Mistral's Magistral: POWERFUL Opensource Reasoning Model Beats Deepseek R1/V3! (Fully Tested)

Key Concepts:

Mistral AI, Magistral (Small & Medium), Reasoning Models, Domain Expertise, Transparency, Multilingual Capabilities, Chain of Thought Reasoning, Benchmarks, Coding Performance, Inference Speed, Open Source, Commercial Use, Token Throughput, SVG Generation, Absolute Risk Reduction (ARR), Relative Risk Reduction (RR), Number Needed to Treat (NNT).

1. Introduction of Magistral:

The Mistral team released Magistral, their first reasoning-focused model.
Magistral is designed for domain-specific, transparent, and multilingual reasoning.
Two variants: Magistral Small (24B parameters, fully open-source) and Magistral Medium (enterprise-grade, for commercial use).
Aims to replicate human-like complex thinking by blending logic, uncertainty, and insight.
Enables precision step-by-step problem-solving across professional domains.

2. Performance Benchmarks:

3. Coding Capabilities and Example:

The model was tasked with creating a SAS landing page with front-end UI design.
It quickly outputted 1,800 lines of code, creating a base structure for a SAS landing page.
The output was a decent base structure of a typical SAS landing page.
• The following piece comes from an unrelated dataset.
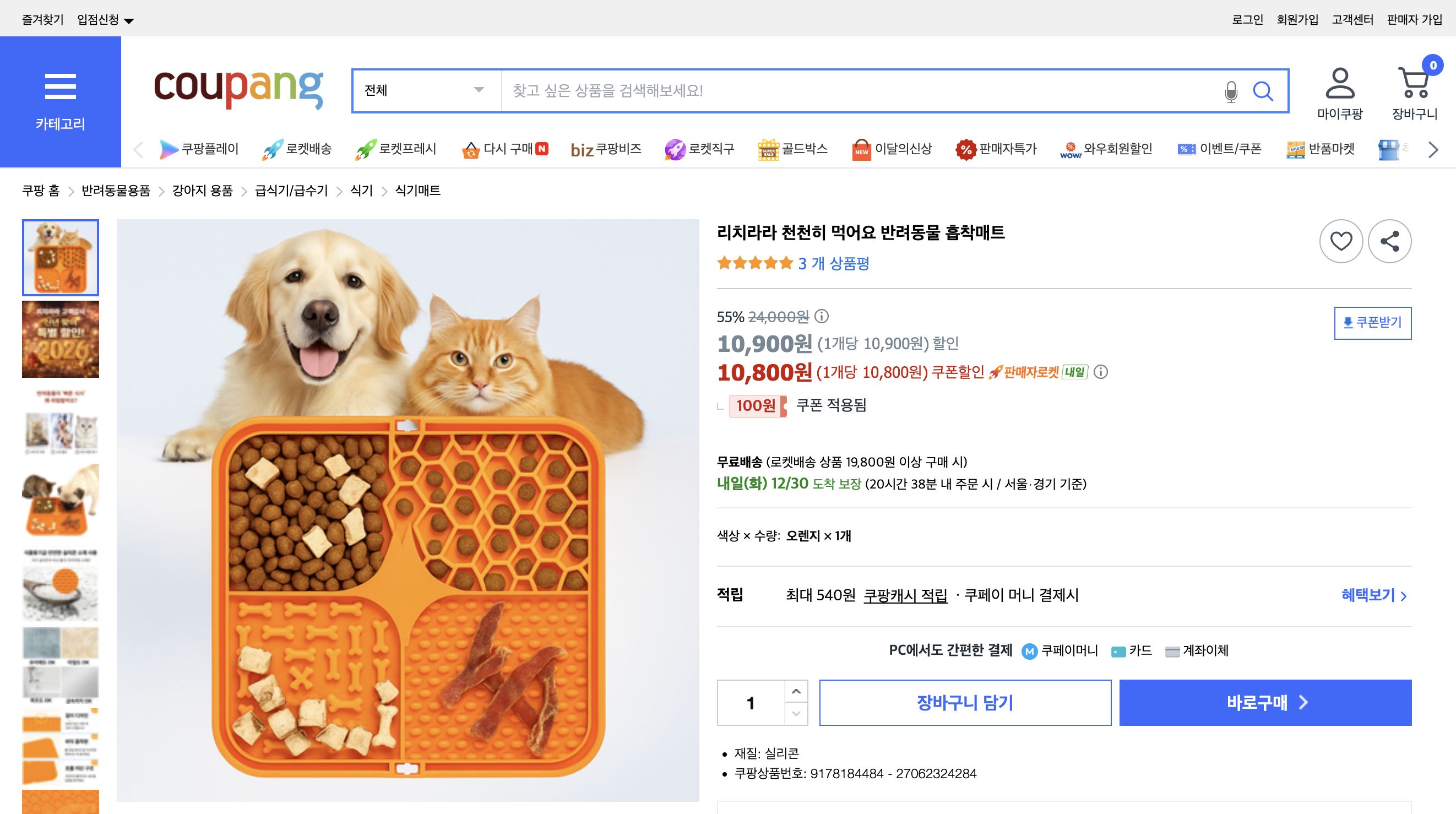Open the 카테고리 menu
1456x814 pixels.
(x=61, y=88)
4. Multilingual Chain of Thought Reasoning:

Both models excel in multilingual chain of thought reasoning.
Ideal for structured logic and decision-making tasks.
Mistral Small is open source and can be used for various use cases.
The medium version scores 73.6 on the AME 2024 and 90% on majority voting at 64.

5. Inference Speed and Language Support:

The new "think mode" and "flash answer" in their chatbot (Le Chat) provide responses at 10x the speed compared to competitors.
Supports multiple languages: English, French, Spanish, German, Italian, Arabic, Russian, and Simplified Chinese.
Enables real-time reasoning and scalable user feedback.

6. Accessing and Using Magistral:

Magistral Small is under the Apache 2.0 license, allowing commercial and non-commercial use.
Can be deployed locally on a single RTX 4090 or 32GB RAM MacBook (once quantized).
Access methods: Olama, LM Studio, Mistral's Le Chat (cloud-based chatbot), Kilo Code (with $20 free credits), and Open Router.
Pricing: Magistral Small is $0.50 per 1 million input tokens and $1.50 per 1 million output tokens; Magistral Medium is $2 per 1 million input tokens and $5 per 1 million output tokens.

7. Testing Reasoning Capabilities:

8. Reasoning Prompt Example (Pharmaceutical Study):

A pharmaceutical company is testing a new drug in a double-blind study.
1000 patients, 500 receive the drug, 500 receive a placebo.
After six months, 60 in the drug group and 90 in the placebo group experience a recurrence.
The model was asked to calculate the absolute risk reduction (ARR) and relative risk reduction (RR) of the drug.
The model correctly calculated ARR (6%), RR (33.3%), and NNT (approximately 17).
It also provided an explanation for doctors considering prescribing the drug, including potential biases.

9. Conclusion:

Magistral is an impressive open-source reasoning model that can be hosted locally.
It addresses issues with typical reasoning models and excels in structured calculation, decision trees, programmatic logic, and native chain of thought reasoning.
Benchmark scores and inference speeds are exceptional.
The model is good with programmatic logic as well as native chain of thought reasoning across multiple languages.
The Mistral team is commended for making this model open source.